С тех пор она особенно сильно пристрастилась к норам, и отучить ее от них было невозможно.
Вчера я оставил собаку с вещами, а сам отправился бродить вокруг в поисках насекомых. Через час на месте моих вещей виднелся бесформенный бугор земли. Рядом с ним рыла нору, выбрасывала землю, визжала и захлебывалась Зорька.
Вот и сейчас, после отличного обеда, лежа в тени деревьев у ручейка, я вижу, как собака отправилась к норам, на пригорке, она вдруг взвизгнув, подпрыгнула высоко. Неужели нашла что-то особенное? Неохотно я выбираюсь из прохладной тени, спешу к незадачливой охотнице и вижу на ее носу маленькую капельку крови. Что-то зашуршало в кустах терескена, мелькнуло коричневой тело змеи.
Я успеваю прижать ее палкой к земле. С неприязнью вижу ее глаза с продолговатыми, как у кошки, зрачками и короткий хвост. Сомнений нет, это ядовитый щитомордник.
Что же с собакой? Будто чувствуя, что дела далеко не так уж хороши, она с виноватым видом, такая необычно смирная и тихая, прилегла возле вещей; быстро помахивая коротеньким хвостиком, взглянула на меня и отвела глаза в сторону.
— Возможно, — будто говорил ее взгляд, — мне несдобровать, хозяин. Но как я могла отказать себе в удовольствии понюхать норку?
Что же я замешкался? Скорее за полевую сумку! Там в пробирке марганцовка. Сперва надо выдавить яд. К счастью, из ранки выделяется несколько капелек крови. Раствор марганцовки не нравится собаке. Она хрипит, старается выплюнуть противное питье. С укором смотрит на меня, отворачивается, обижается. С большим трудом я вливаю в рот две кружки лекарства.

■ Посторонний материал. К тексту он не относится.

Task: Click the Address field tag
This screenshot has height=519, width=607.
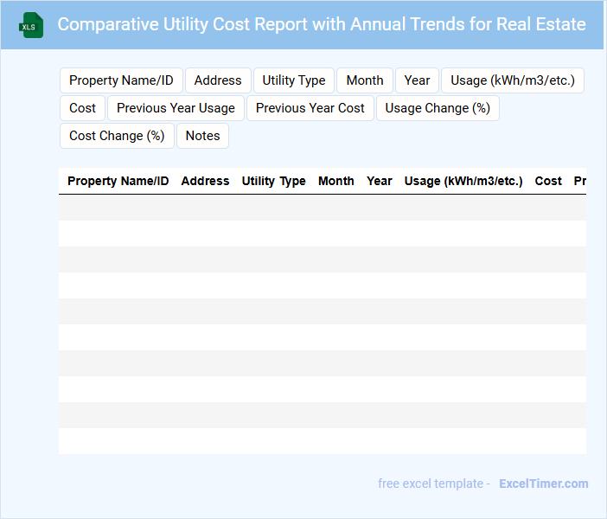Action: point(218,80)
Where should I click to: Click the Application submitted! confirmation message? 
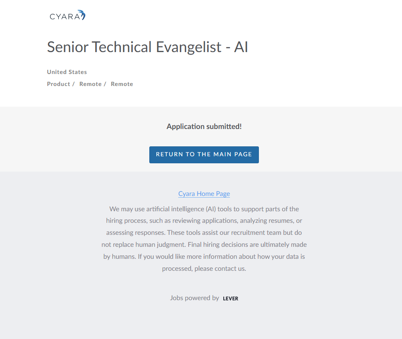pos(204,127)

Теперь придется дневать. Бедный мой четвероногий друг! Неужели это его последнее путешествие? Тогда мне будет не до каньонов Чарына.
Морда собаки пухнет с каждой минутой. Скоро голова спаниеля становится необычной, напоминая бульдожью. Отечность очень сильна. От легкого нажатия пальцем на месте опухоли остается заметная ямка. Собака притихла. Иногда встанет, вяло подберется к реке, попьет воду и, возвратившись на место, почти падает на землю.